We did not mean to emphasize developmental systems particularly and rather had sought to extend the significance of our work to any case of genotype-phenotype mapping. Our title is generic and the Abstract does not mention development either. We use the word "development" in "developmental constraints" because of its historical importance.

We now changed: "the second at the developmental level" by "the second at the level of genotype-phenotype mapping"; "development of such a trait" to "construction of such a trait". We kept the word "development" when referring specifically to vulva development.
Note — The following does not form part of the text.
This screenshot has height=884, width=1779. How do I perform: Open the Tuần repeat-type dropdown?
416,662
Besides generic references that apply to any living organisms with a G/P map, we had provided in the first version examples of relationship between mutational variance and phenotypic variation in a diversity of animals as well as in several articles in S. cerevisiae, Aspergillus (fungi), and Arabidopsis thaliana (plant). We now add further references including in bacteria (Girgis et al., 2009, Girgis et al., 2012, Fridman et al., 2014, Brauner et al., 2016, Khare and Tavazoie, 2020), as well as examples using the multidimensional nature of the transcriptome (Denver et al., 2005, Rifkin et al., 2005, Landry et al., 2007, Hine et al., 2018). We hope this is satisfactory.

Another critique or comment is less of a critique and more of a suggestion – there's an opportunity lost in not presenting this work as also an incredibly innovative way to leverage quantitative genetics to identify novel regulators of a biological process. Also, as a cell biologist, I am left with wanting to know whether the genes/pathways identified function autonomously or not. I fully recognize that this may be beyond the scope of the present study, but from a developmental perspective and as a strategy for identifying novel members and pathways that contribute to the evolution and development of a particular biological process, it would be interesting to know whether the newly identified pathways function autonomously to mediate P3.p fusion/division.
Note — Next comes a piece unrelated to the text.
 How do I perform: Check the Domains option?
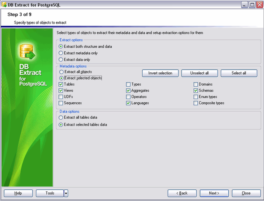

Thank you for pointing to this possible follow-up of our work. We agree but leave this point for future studies. We added in the first paragraph of the Discussion: "Using this quantitative genetics approach, we were able to find new regulators of P3.p developmental fate that are available for further developmental studies."
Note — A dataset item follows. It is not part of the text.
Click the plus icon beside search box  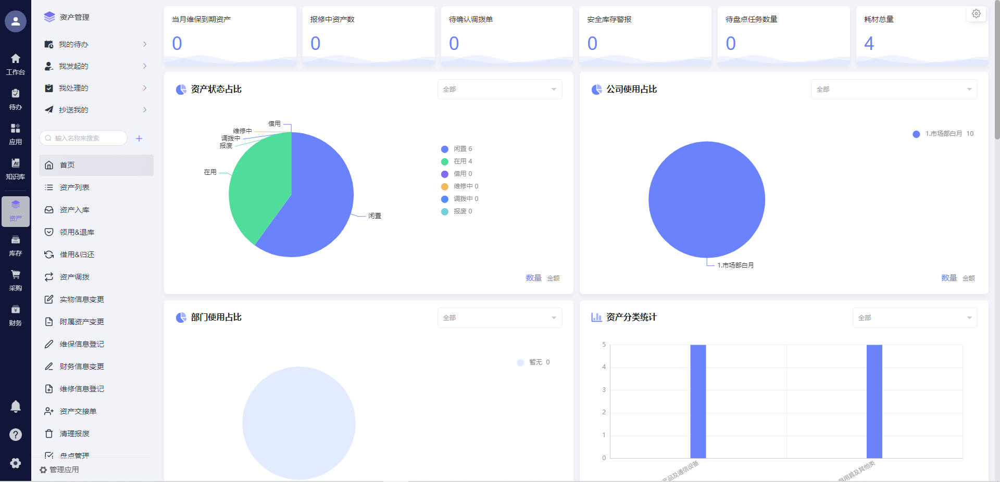click(139, 138)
One potential limitation to their study is that so few lines were studied. They originally evaluated 15 lines, chose 6 due (presumably) to inconsistent P3.p division frequency results with the previous study, and then removed 1 more due to time constraints. The remaining 5 are split over two species. These lines are not representative in a random sampling sense – it isn't clear to me that we definitively know whether they are representative in terms of the biology and the question they want to answer. However, there are reasons to think that they are – at least with respect to the main question of the paper. They address this somewhat in their Discussion in the paragraph starting "An obvious further question…". I am not advocating that they look at more lines. They discuss the practical difficulties of doing this experiment, there may not be more lines to look at (since they had to exclude a bunch for inconsistency), and even if they haven't definitively rejected the mutagenic DNA hypothesis for all effect sizes of mutations, they have certainly shown that it isn't an explanation for their specific data. There are enough different pathways involved among their 5 mutations that it is far easier to think that there is plenty of opportunity for mutations of small effect to arise in those pathways without postulating that there is an unknown but much more important class of P3.p affecting mutagenic loci that are really behind any smaller evolved differences in others of the MA lines. Indeed, the more likely situation is that the mutational target size is even bigger than they found and that sampling more lines would just reinforce their conclusion.

Of course the mutational target size is larger than what we found with these five mutations. We added "This is a small sample of possible mutations and already…".